A questão é se há conflito de interesses em vista dos cargos públicos ocupados por Paulo Guedes e Campos Neto, os quais têm como uma das metas prioritárias controlar a valorização ou desvalorização do dólar e, na medida em que atuam, estão dando relevância aos seus próprios interesses econômicos e das grandes fortunas, incluindo a dos donos dos nossos conglomerados midiáticos, que também, para salvaguardar seu valoroso capital, fazem esse tipo de aplicação? A pergunta é longa, mas a resposta não é simples. Vejamos. Diz a reportagem da Revista Piauí: “A abertura de uma offshore ou de contas no exterior não é ilegal, desde que o saldo mantido lá fora seja declarado à Receita Federal e ao Banco Central. Mas, no caso de servidores públicos, a situação é diferente. O artigo 5º do Código de Conduta da Alta Administração Federal, instituído em 2000, proíbe funcionários do alto escalão de manter aplicações financeiras, no Brasil ou no exterior, passíveis de ser afetadas por políticas governamentais. A proibição não se refere a toda e qualquer política oficial, mas apenas àquelas sobre as quais ‘a autoridade pública tenha informações privilegiadas, em razão do cargo ou função’. Em janeiro de 2019, cinco anos depois de abrir a offshore e depositar 9,55 milhões de dólares, Guedes virou o principal fiador do governo Bolsonaro e assumiu o cargo de ministro da Economia, sob cuja responsabilidade está um enorme leque de decisões capazes de afetar seus próprios investimentos no exterior. As penas para quem infringe o artigo 5º variam de uma simples advertência à recomendação de demissão.”

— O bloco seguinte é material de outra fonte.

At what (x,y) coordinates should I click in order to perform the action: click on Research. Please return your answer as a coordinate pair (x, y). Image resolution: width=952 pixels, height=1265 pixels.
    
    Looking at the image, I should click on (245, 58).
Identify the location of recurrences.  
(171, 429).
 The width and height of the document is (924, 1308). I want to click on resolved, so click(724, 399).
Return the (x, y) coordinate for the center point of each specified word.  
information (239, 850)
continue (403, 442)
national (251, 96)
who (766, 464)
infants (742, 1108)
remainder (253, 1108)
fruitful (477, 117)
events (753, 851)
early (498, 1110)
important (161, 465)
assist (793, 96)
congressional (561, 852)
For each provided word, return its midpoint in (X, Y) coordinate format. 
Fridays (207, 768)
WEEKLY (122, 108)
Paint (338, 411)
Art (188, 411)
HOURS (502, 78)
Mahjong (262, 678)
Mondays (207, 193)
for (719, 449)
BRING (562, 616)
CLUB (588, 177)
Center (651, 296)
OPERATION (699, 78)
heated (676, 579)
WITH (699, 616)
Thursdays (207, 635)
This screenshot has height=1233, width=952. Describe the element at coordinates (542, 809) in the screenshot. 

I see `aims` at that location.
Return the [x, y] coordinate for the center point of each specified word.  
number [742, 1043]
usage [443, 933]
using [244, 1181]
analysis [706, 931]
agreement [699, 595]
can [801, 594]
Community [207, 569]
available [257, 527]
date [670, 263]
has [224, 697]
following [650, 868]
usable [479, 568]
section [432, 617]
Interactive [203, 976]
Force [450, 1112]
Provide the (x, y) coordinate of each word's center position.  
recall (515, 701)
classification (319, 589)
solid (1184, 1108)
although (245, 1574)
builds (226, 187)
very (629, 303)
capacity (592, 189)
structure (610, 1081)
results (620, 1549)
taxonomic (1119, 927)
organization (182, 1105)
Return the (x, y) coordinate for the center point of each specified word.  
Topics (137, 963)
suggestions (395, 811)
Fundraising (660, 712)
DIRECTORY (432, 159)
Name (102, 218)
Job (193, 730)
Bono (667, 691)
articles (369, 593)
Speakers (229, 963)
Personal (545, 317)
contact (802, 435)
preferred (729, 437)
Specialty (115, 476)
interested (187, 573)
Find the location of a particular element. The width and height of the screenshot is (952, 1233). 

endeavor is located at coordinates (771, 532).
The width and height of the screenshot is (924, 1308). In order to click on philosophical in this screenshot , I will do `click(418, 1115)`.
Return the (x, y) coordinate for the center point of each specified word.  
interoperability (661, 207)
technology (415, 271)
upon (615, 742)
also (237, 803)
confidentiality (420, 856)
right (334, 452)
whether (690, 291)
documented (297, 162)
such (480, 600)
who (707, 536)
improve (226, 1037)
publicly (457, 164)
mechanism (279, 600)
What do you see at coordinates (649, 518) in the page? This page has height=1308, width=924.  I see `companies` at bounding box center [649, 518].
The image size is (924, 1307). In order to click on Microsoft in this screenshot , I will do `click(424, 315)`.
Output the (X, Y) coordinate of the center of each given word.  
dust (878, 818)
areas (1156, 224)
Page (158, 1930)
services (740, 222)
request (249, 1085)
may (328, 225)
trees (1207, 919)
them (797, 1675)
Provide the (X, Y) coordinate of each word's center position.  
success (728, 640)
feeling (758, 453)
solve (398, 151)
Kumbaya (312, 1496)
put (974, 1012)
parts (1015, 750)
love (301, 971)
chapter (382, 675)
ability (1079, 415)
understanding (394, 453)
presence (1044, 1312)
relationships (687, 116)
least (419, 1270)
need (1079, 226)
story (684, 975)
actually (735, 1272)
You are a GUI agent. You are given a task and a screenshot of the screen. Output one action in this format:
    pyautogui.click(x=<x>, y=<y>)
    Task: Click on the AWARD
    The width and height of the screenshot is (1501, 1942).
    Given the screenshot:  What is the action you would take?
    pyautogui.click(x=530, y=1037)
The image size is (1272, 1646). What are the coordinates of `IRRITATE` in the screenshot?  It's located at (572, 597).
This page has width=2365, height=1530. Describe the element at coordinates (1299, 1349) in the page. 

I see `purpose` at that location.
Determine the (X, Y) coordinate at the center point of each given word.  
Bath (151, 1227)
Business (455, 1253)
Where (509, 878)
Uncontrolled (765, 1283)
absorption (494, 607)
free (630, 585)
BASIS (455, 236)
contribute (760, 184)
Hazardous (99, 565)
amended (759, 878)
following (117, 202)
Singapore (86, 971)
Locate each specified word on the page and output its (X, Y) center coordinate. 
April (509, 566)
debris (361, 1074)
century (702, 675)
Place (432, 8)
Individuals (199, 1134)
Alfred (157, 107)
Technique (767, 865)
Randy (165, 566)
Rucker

O jornalista Reinaldo Azevedo, com precisão analítica, coloca em dúvida a postura ética e, diga-se, técnica desses dois comandantes da economia de nossa pátria amada e afirma: “Nem tudo o que não é ilegal é ético — e cumpre, sim, indagar se, não sendo ético, não é também ilegal, uma vez que o texto que define o conflito de interesses é uma lei. É claro que, a muitos, as duas autoridades mais importantes na definição dos rumos da economia passam a mensagem de que eles próprios não confiam na eficácia do próprio trabalho.” Ou seja: aplicam os seus milhões de dólares em paraísos fiscais e, ao mesmo tempo, dirigem a economia de um país continental como o Brasil, em que o dólar, permanente em alta, beneficia a economia dessas duas espertas (com s mesmo) figuras. Não basta apenas declarar à Receita ou a qualquer outro órgão fiscalizador. Isso é de pouco relevância, haja vista que o conflito de interesses é visível, assim como vacinar é a solução efetiva para combater o coronavírus. Volto a Reinaldo Azevedo, para concluir: “Não! Eu não estou aqui a afirmar que Guedes ou o Campos Neto tomam esta ou aquela decisão pensando nos dólares que têm depositados em offshores. Mas é evidente que suas decisões impactam nos... dólares que têm depositados em offshores!!!” E reticência. Aguardemos a investigação do Procurador Geral, que tem por hábito procurar e nunca achar. Arre égua!